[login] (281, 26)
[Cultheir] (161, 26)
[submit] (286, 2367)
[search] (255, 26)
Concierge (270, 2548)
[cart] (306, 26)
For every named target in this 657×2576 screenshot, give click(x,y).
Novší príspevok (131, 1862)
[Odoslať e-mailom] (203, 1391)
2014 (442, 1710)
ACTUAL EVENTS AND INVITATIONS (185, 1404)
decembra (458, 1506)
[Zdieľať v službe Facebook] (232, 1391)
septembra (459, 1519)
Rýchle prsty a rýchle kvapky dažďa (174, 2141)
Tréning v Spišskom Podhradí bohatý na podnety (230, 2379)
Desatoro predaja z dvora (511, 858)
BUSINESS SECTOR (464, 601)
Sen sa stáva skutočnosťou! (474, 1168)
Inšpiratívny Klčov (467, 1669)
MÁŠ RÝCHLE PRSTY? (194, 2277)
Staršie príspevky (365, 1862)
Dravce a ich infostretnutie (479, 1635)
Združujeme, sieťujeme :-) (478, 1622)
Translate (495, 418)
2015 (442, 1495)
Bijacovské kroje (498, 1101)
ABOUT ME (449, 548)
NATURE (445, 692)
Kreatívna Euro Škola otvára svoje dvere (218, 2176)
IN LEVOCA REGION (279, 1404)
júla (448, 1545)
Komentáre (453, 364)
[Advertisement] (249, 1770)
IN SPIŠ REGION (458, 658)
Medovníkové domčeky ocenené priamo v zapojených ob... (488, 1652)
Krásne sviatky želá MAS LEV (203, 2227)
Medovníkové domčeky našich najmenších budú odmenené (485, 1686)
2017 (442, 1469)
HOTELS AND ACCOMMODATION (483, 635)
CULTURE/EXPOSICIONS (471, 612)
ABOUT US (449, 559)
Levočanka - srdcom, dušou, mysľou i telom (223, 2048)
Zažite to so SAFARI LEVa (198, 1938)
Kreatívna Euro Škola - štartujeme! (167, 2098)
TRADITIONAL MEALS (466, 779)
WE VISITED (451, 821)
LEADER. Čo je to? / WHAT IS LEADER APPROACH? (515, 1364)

============================================================

- Try it -
Starting at the line above that contains "Medovníkové domčeky našich", repeat each line exactly up to and including the line that contains "TRADITIONAL MEALS (466, 779)", and stop there.

- Task solution -
Medovníkové domčeky našich najmenších budú odmenené (485, 1686)
2017 (442, 1469)
HOTELS AND ACCOMMODATION (483, 635)
CULTURE/EXPOSICIONS (471, 612)
ABOUT US (449, 559)
Levočanka - srdcom, dušou, mysľou i telom (223, 2048)
Zažite to so SAFARI LEVa (198, 1938)
Kreatívna Euro Škola - štartujeme! (167, 2098)
TRADITIONAL MEALS (466, 779)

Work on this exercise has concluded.